Dreams emerge and dissolve in the liminal space between memory and reality, the space becomes a vessel for emotions. This exhibition invites viewers into a world that feels both intimate and distant, familiar yet elusive. Here, time does not follow a linear path, and space remains fluid, shifting and folding in on itself. Reality is reassembled in fragments, forming a dreamlike landscape infused with nostalgia—at once warm and melancholic. Artists Rebecca Wu, Lingrou Xie, and Ye Cheng each construct a visual world suspended between reality and dreams, past and the present. Their works, steeped in personal memory, extend beyond the self, transforming symbolic objects, light, and space into conduits for collective recollection. They guide viewers into a surreal "dream-core" experience, evoking a sense of déjà vu. Doors, windows, mirrors, scissors, and forgotten objects—commonplace in daily life—become portals to memories, leading to a past that remains just out of reach.

Lingrou Xie’s works evoke the sensation of a double exposure in parallel timelines, where flowing images fracture and disrupt the coherence of memory. Her blurred backgrounds flicker like fleeting glimpses, as if film negatives are racing past, leaving ghostly afterimages. She layers low-saturation hues—vintage ochre, deep blues, and purples—to create an atmosphere of stillness and nostalgia. In Float, a dark green base tinged with yellow resembles the aged patina of an old photograph, its color diffusing organically across the canvas. Black flowers bloom within this depth, while scattered specks of light shimmer above, like remnants of distant warmth. The rectangular frame in her composition acts as a “painting within a painting,” a window into fragmented recollections. Figures appear as collaged remnants, suspended in silence, their presence both real and unreal. While her work echoes Surrealism’s exploration of the subconscious, her distinct visual language reinterprets the interplay of time, memory, and identity.

Rebecca Wu's paintings craft a serene yet restrained emotional landscape, where ordinary objects are infused with symbolic weight. Her still lifes transcend mere representations, serving instead as vessels of emotion that capture the passage of time and the traces of human presence. Her compositions evoke a "suspension of time," as if everything is suspended within a lingering dream. Space feels simultaneously empty and charged; half-open doors, scattered playing cards, and fragmented reflections in mirrors do not explicitly narrate a story but invite the viewer to step into the scene and experience the unspoken tensions of the everyday. Her palette remains subdued and controlled, with light pooling along door cracks, mirror edges, or the contours of objects, rendering the space unstable, caught in a delicate state of transition.
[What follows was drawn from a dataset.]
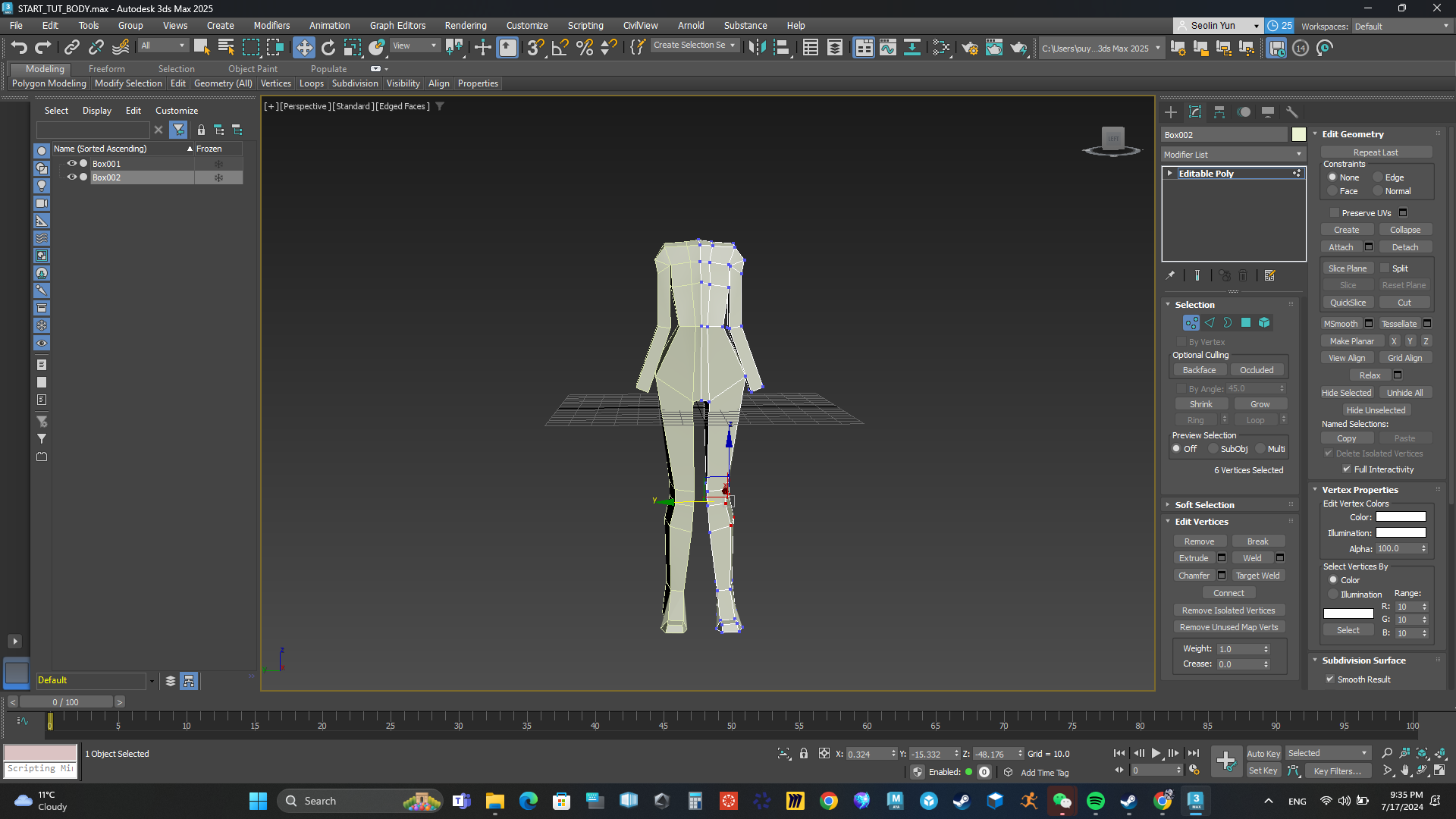This screenshot has width=1456, height=819.
Task: Select Element sub-object level icon
Action: point(1264,323)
Ye Cheng constructs labyrinthine landscapes where mountains and geometric forms intersect, shaping spaces that feel both fractured and fluid. The mountain is more than a landscape—it symbolizes retreat, contemplation, and the meditative stillness of traditional Chinese painting. The mirror, in contrast, disrupts this stillness, introducing Western perspective and rationality. Cheng's palette is soft and muted, recalling Chinese landscape scrolls, yet the absence of a defined light source leaves her spaces remain suspended in an undefined state. Her compositions are punctuated by stark black voids—sharp, geometric intrusions that disrupt the natural order of the scene. These dark forms function as portals that neither fully open nor closed, drawing the viewer toward the unknown. Her landscape is fragmented and folded onto itself, its reflections creating distortions that blur the line between interior and exterior, between reality and the imagined.
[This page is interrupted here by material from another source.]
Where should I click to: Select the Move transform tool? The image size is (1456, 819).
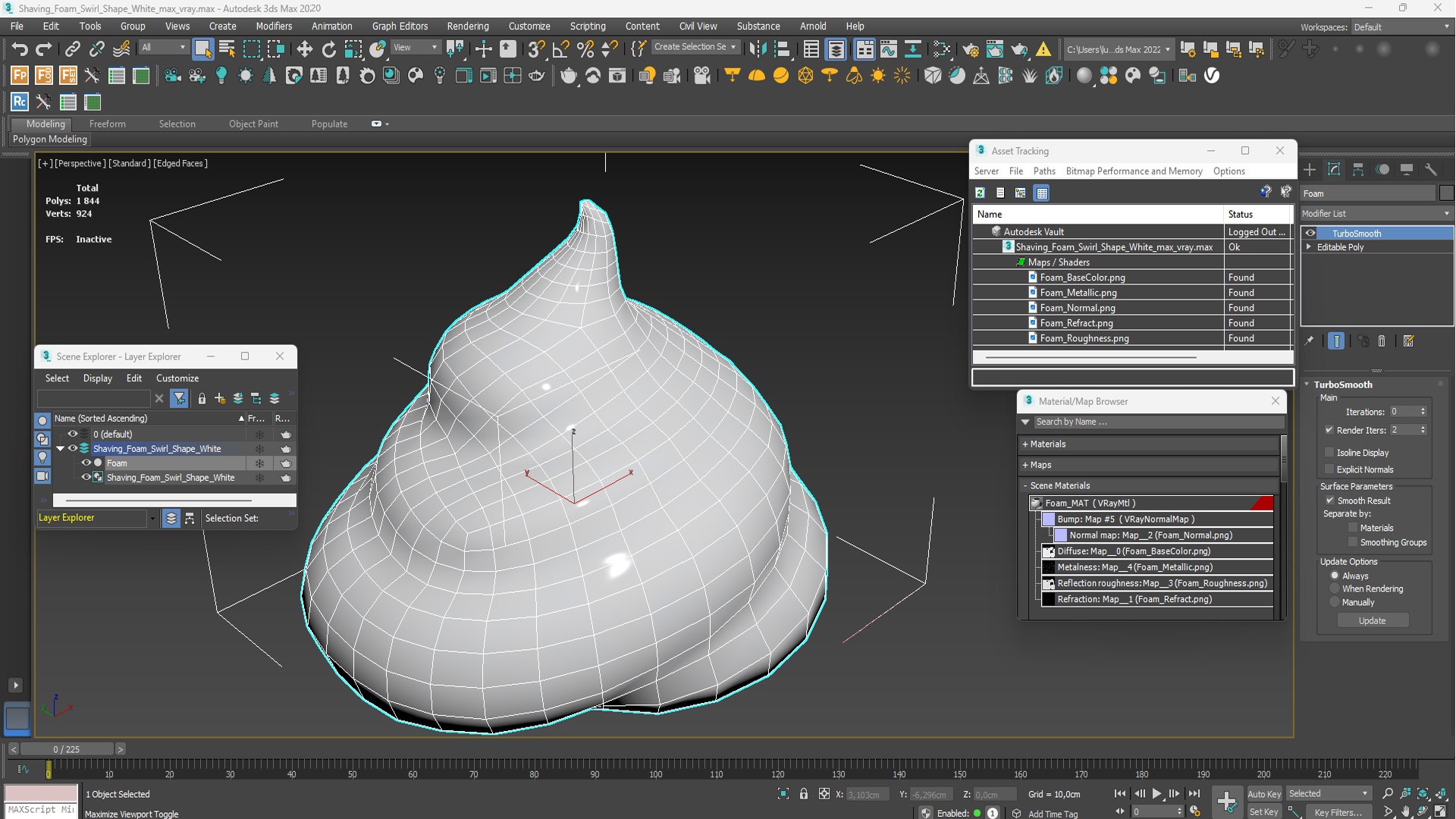(x=304, y=49)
In Lingering Haze, memory is not static; it shifts, dissolves, and reconstitutes itself through light, shadow, and the weight of the familiar. The works in this exhibition weave together past and present, evoking a warmth that feels deeply personal yet undeniably distant. At the core of it all is a sense of absence—of something just beyond reach, something that once was but can never fully be reclaimed. These paintings exist in that delicate in-between, inviting the viewer to linger in the spaces they create, to follow the echoes of the past as they flicker, dim, and fade into the haze.